**The problem**: Among the records, which lines hold the word "below"? Pick them out.

(Saved entries)
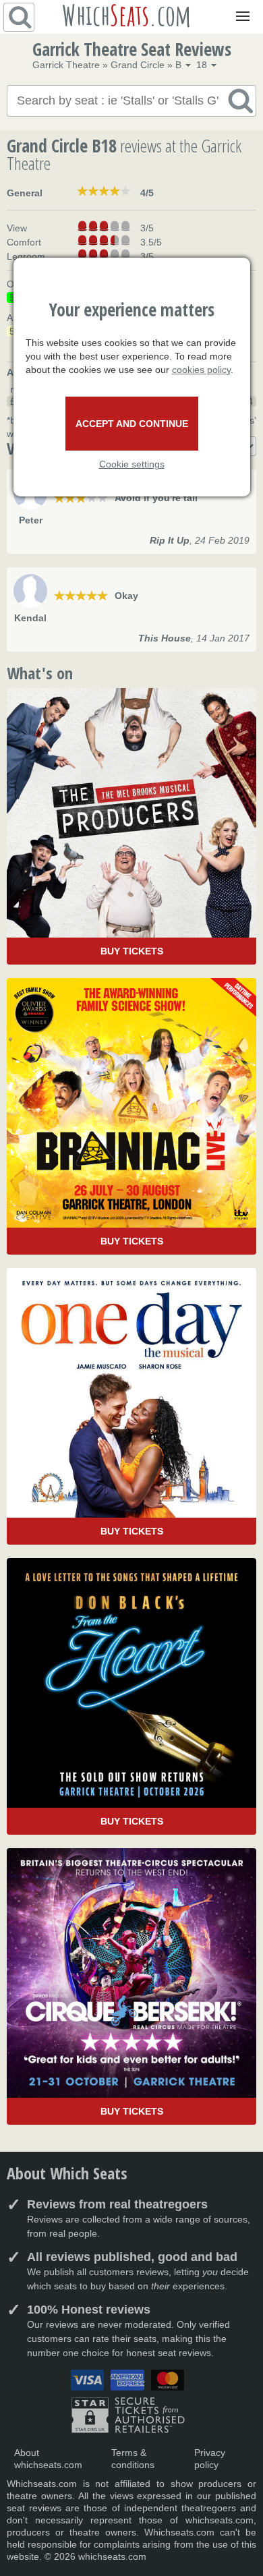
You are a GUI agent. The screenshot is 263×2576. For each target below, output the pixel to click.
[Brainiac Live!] (131, 1116)
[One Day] (131, 1406)
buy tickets (131, 951)
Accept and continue (132, 423)
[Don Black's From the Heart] (131, 1696)
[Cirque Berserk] (131, 1986)
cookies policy (201, 369)
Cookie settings (132, 464)
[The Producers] (131, 826)
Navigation (240, 6)
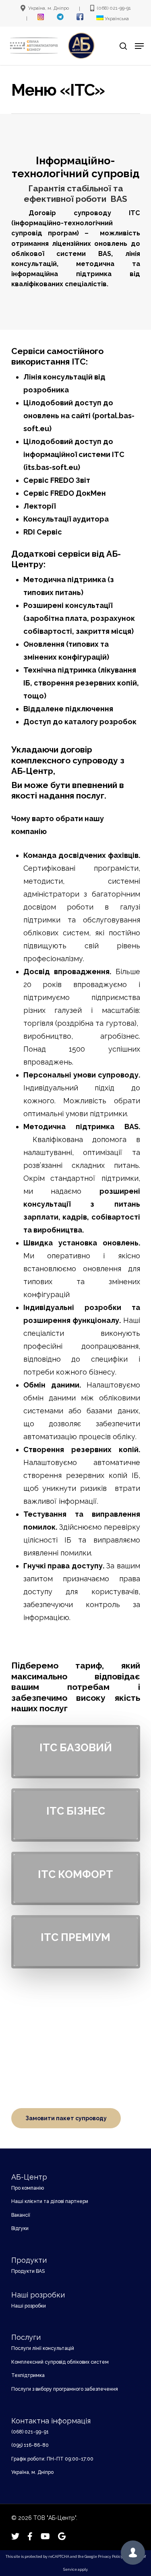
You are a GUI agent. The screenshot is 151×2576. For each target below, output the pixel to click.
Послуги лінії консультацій (42, 2348)
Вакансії (20, 2215)
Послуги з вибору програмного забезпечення (64, 2389)
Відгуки (20, 2228)
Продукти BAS (28, 2271)
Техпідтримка (28, 2375)
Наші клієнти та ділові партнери (49, 2201)
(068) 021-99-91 (30, 2432)
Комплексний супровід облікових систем (60, 2362)
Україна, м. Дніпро (32, 2472)
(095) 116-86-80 (30, 2445)
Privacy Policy (110, 2557)
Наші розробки (28, 2306)
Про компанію (27, 2188)
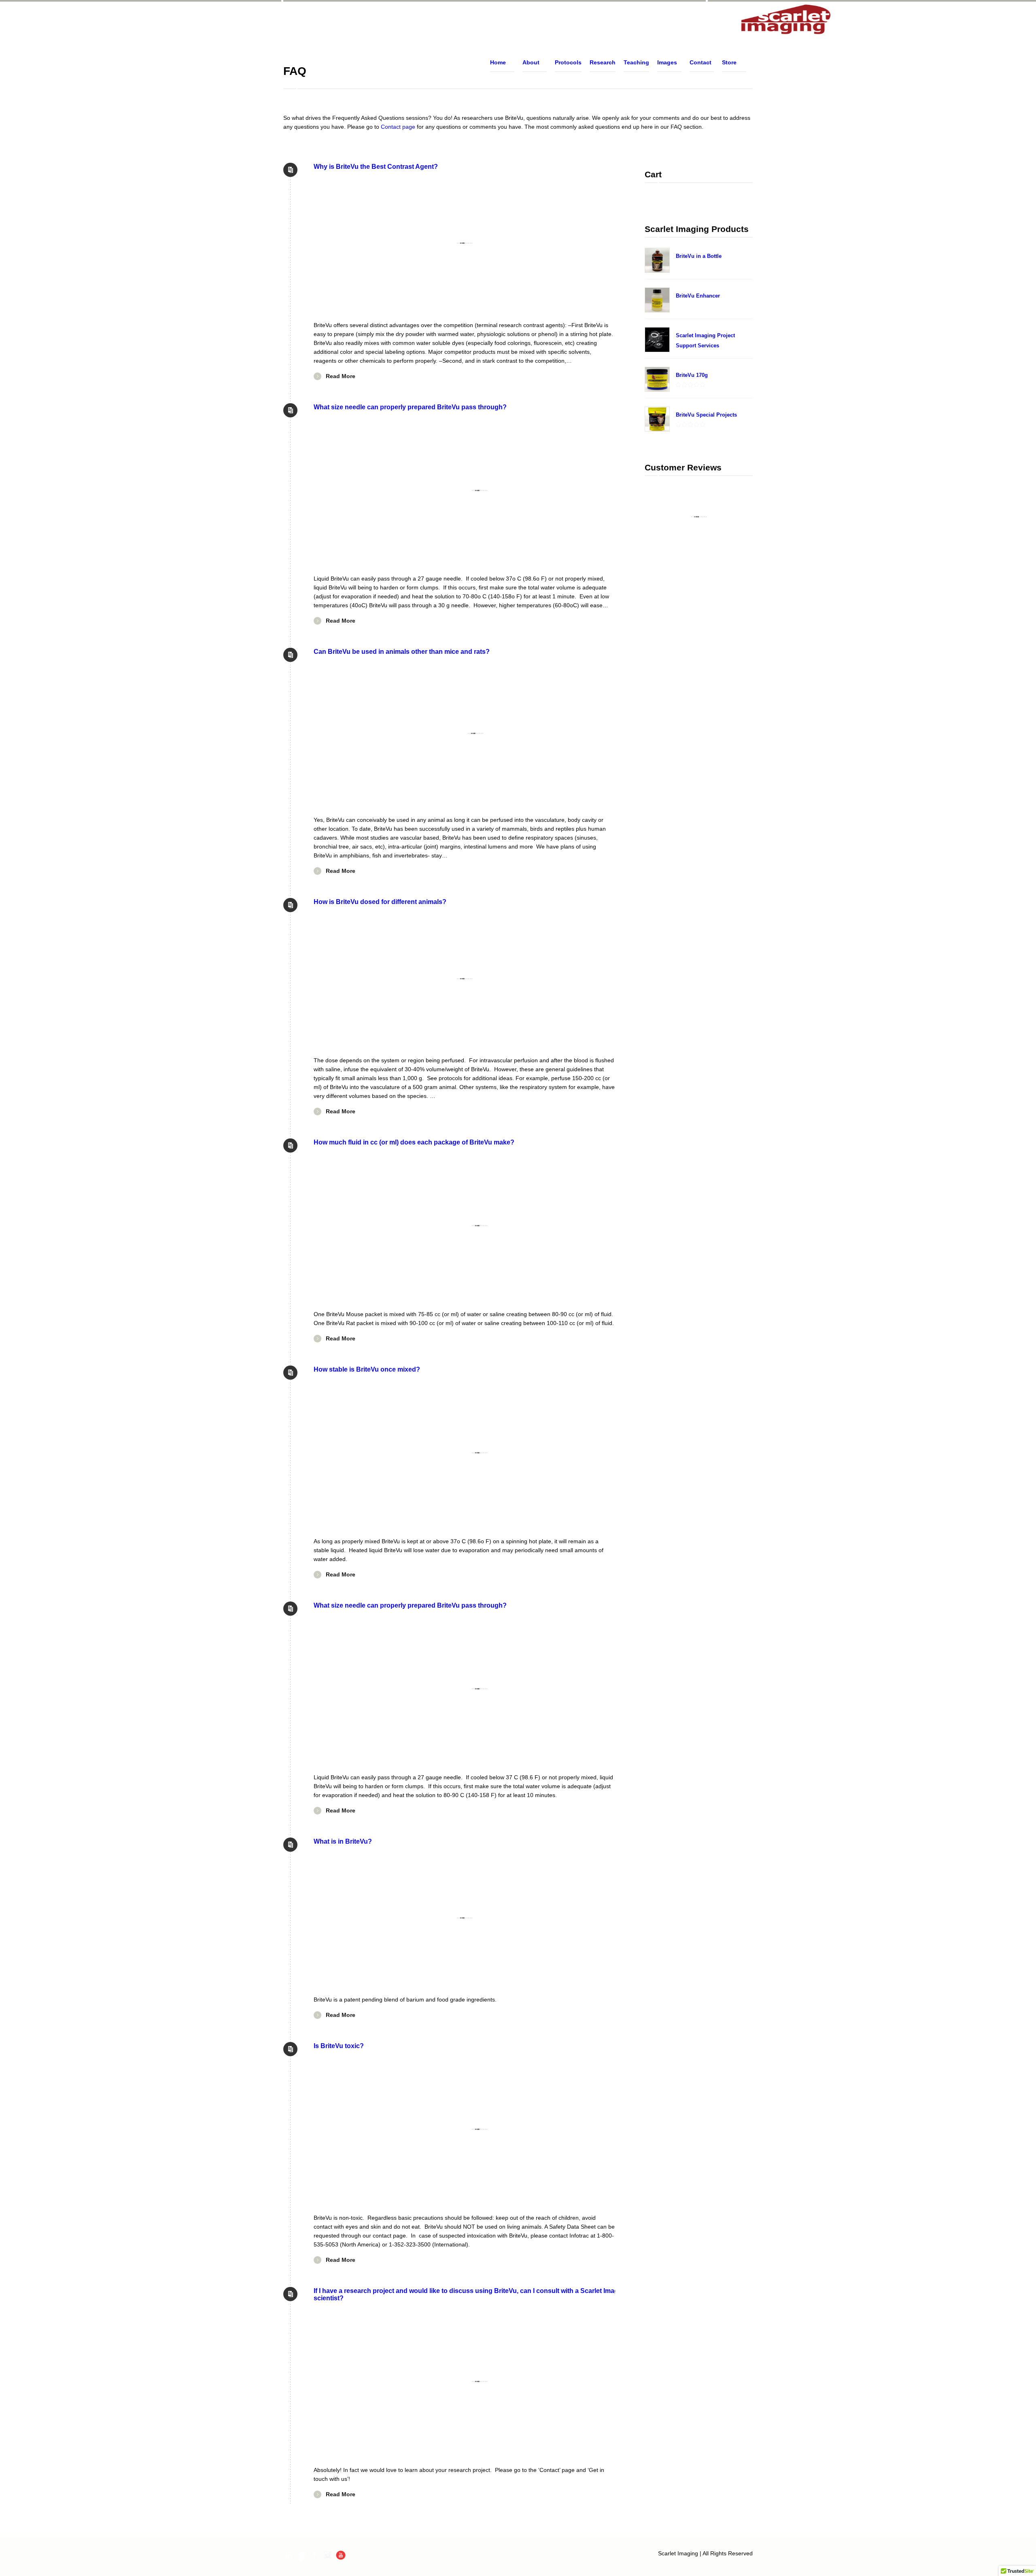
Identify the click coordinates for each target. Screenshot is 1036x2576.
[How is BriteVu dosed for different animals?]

**Task response**:
You are a GUI agent. The screenshot is 263×2576. For each target below, output the pixel to click.
You are a GUI agent. The screenshot is 151×2576. For each target below, output the pixel to click.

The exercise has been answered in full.